Michiaki Furukawa, a nuclear chemist and a board member of the Citizens’ Nuclear Information Center, a Tokyo-based watchdog group, told the New York Times that exposure to 1,000 millisieverts of radiation per hour would induce nausea and vomiting, while exposure to triple that amount could be lethal.

The contaminated water threatening the ocean has radiation measuring 1,000 millisieverts per hour and is in an overflow tunnel outside the plant’s reactor No. 2, Japan’s nuclear regulator said at a news conference. The maximum dose allowed for workers at the plant is 250 millisieverts in a year.

TEPCO said that since the crisis began, 19 workers had been exposed to radiation levels of 100 millisieverts.

The tunnel holding the irradiated water leads from reactor No 2’s turbine building, where contaminated water was discovered on Saturday, to an opening just 180 feet from the sea, Hidehiko Nishiyama, deputy director-general for NISA, told reporters.  The water level is now at almost a meter and rising, he said.

Contaminated water was also found at tunnels leading from the No 1 and No 3 reactors, though with much lower levels of radiation.
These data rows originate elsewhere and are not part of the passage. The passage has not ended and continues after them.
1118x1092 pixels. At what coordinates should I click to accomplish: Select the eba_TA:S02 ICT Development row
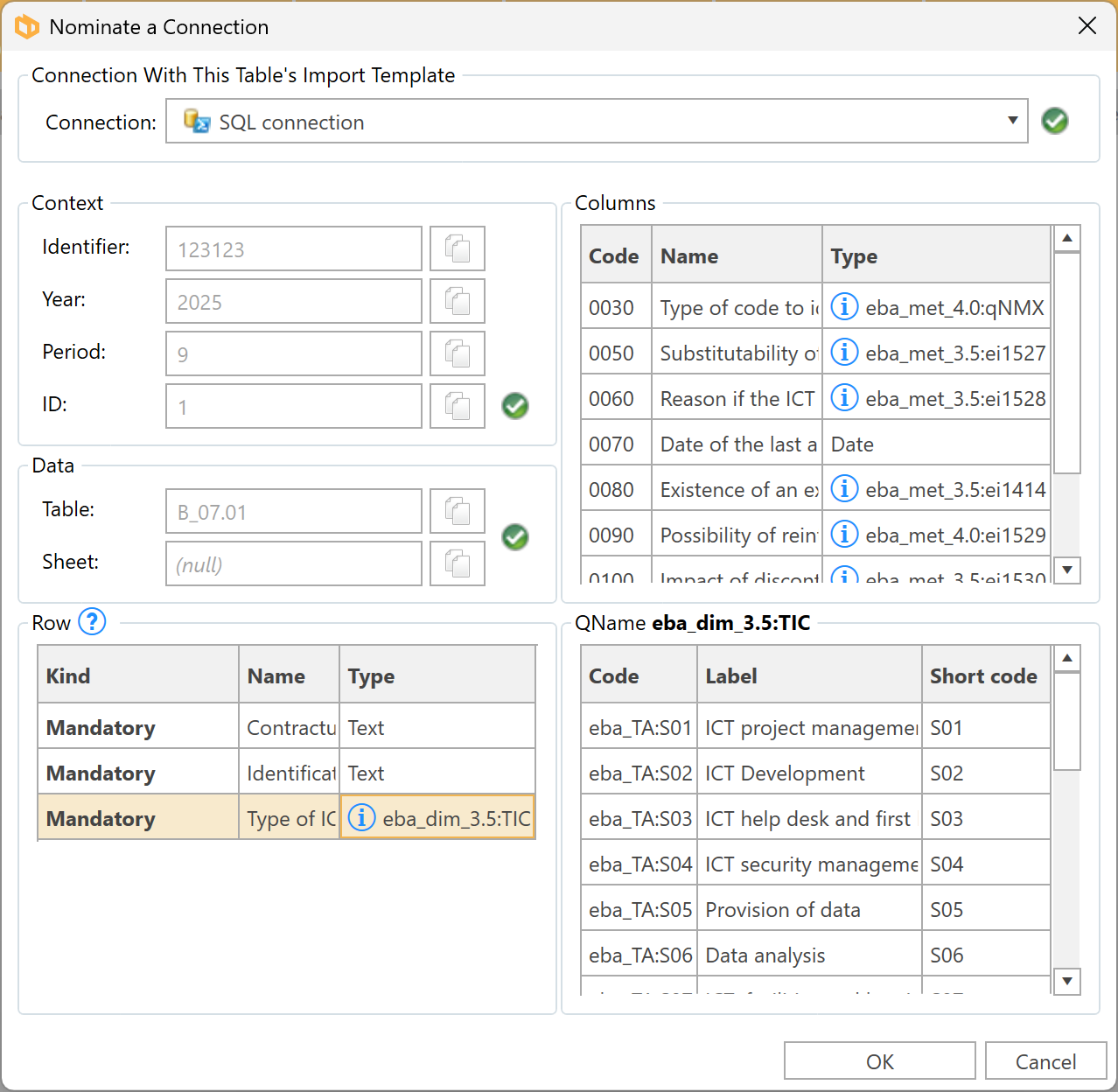(784, 774)
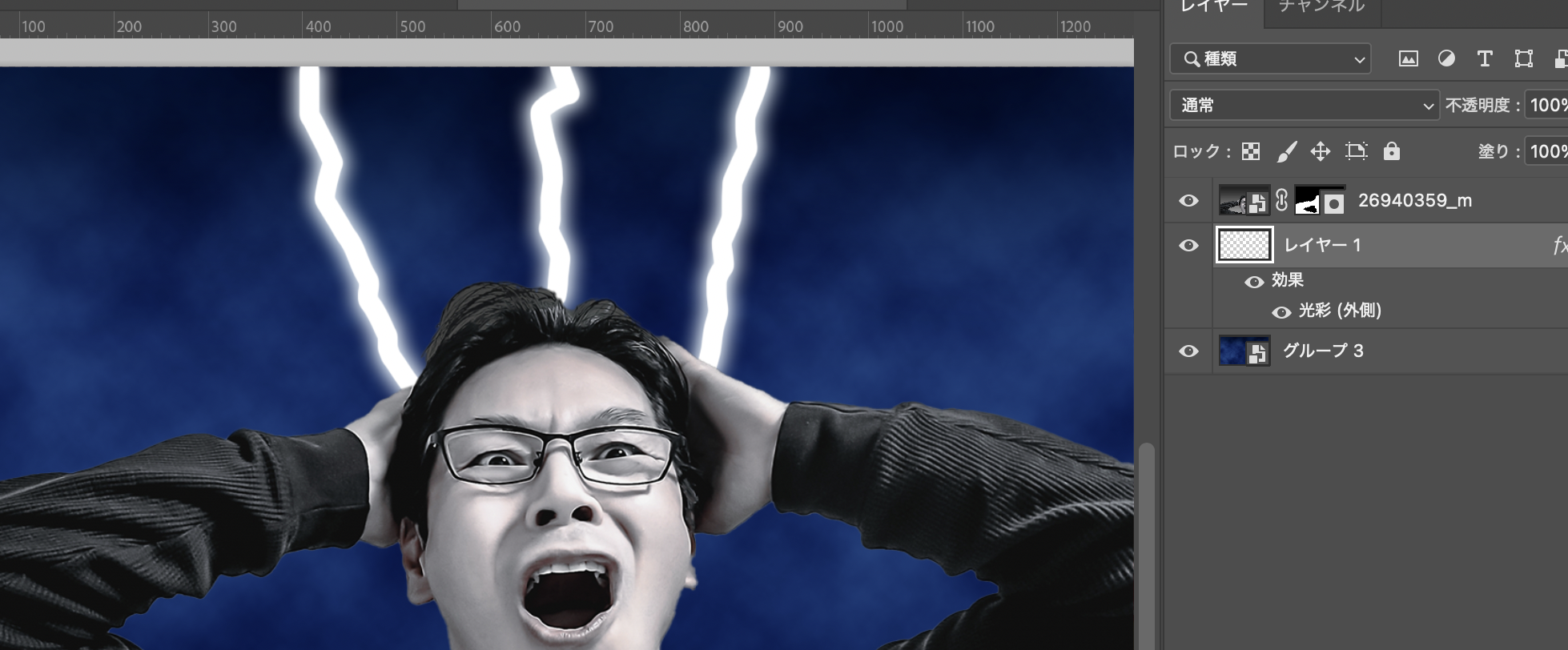The width and height of the screenshot is (1568, 650).
Task: Click prevent artboard auto-nesting lock icon
Action: 1356,151
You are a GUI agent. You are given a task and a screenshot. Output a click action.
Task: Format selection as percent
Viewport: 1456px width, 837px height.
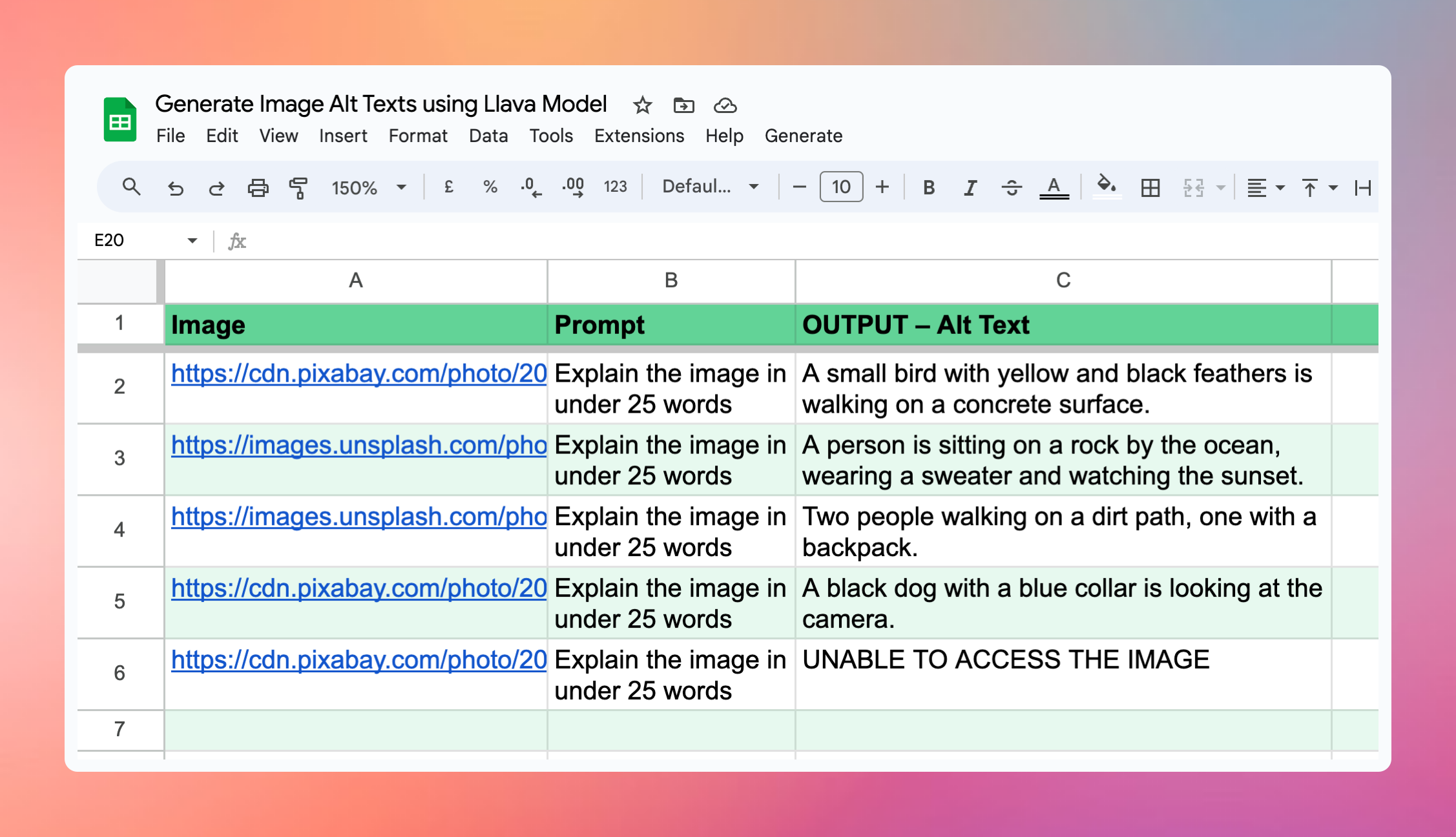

NISA also reported that radioactive iodine 131 was detected Sunday at a concentration 1,150 times the maximum allowable level in a seawater sample taken about a mile north of the drainage outlets of reactor units 1 through 4. It also said that the amount of cesium 137 found in water about 300 meters from plant was 20 times the normal level, roughly equal to readings taken a week ago.
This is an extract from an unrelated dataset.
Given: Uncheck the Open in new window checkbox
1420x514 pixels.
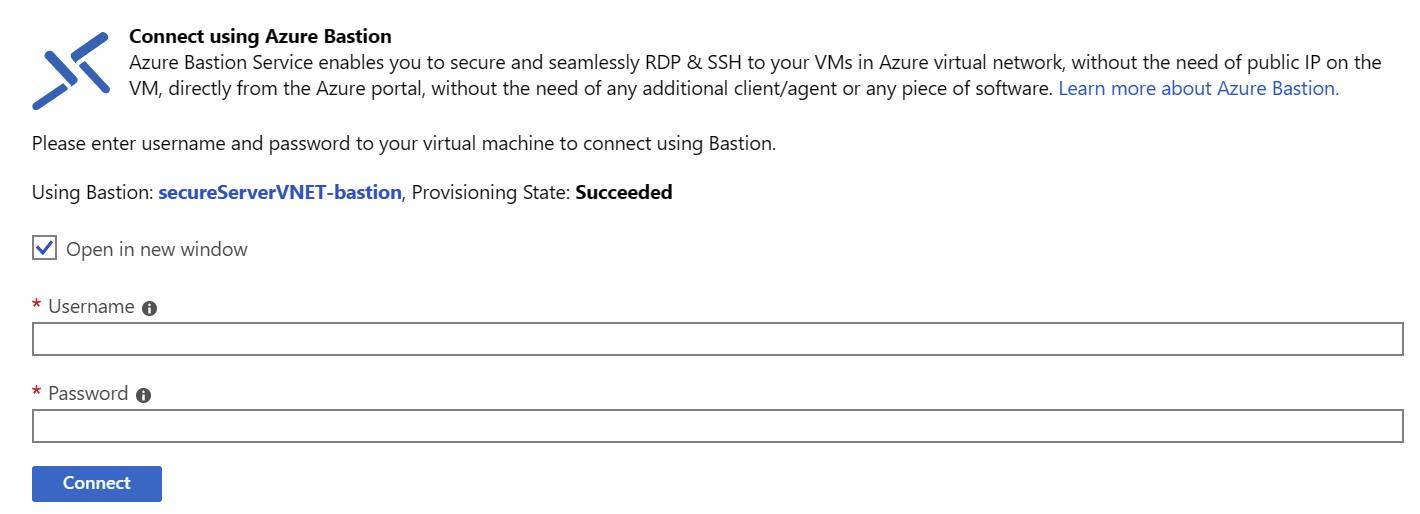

The irradiated water inside the reactors is hindering worker access to reactor control rooms, which is critical to putting restored electrical power to use in the cooling systems, which have been down since hours after the quake hit.
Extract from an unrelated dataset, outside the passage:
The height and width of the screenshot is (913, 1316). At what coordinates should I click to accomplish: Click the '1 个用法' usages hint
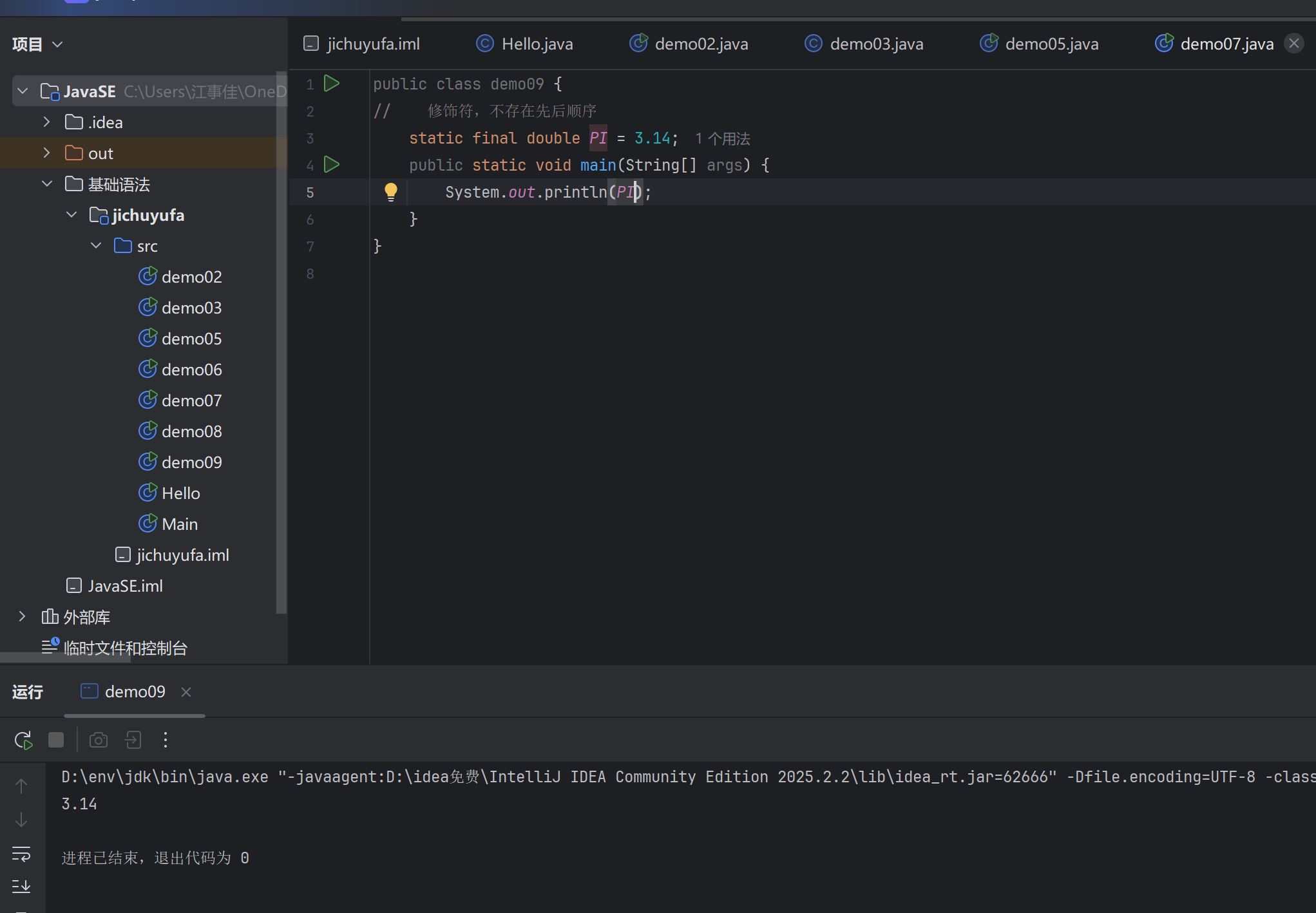point(723,138)
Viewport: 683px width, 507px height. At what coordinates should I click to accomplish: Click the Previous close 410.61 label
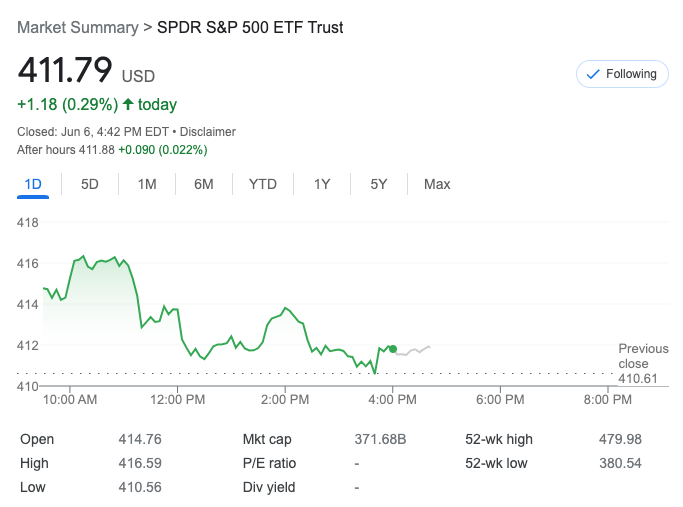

Rescuers also attenuated spraying the exposed fuel rods at reactor No 2 and at other reactors to hinder the overflow, which is hindering efforts to cool them off. 

“I think maybe the situation is much more serious than we were led to believe,” said one expert, Najmedin Meshkati, of the University of Southern California, adding it may take weeks to stabilize the situation and the United Nations should step in.

“This is far beyond what one nation can handle – it needs to be bumped up to the U.N. Security Council,” he said.

TEPCO has conceded it faces a protracted and uncertain operation to contain overheating fuel rods and avert a meltdown.

“Regrettably, we don’t have a concrete schedule at the moment to enable us to say in how many months or years (the crisis will be over),” TEPCO vice-president Sakae Muto said in the latest of round-the-clock briefings the company holds.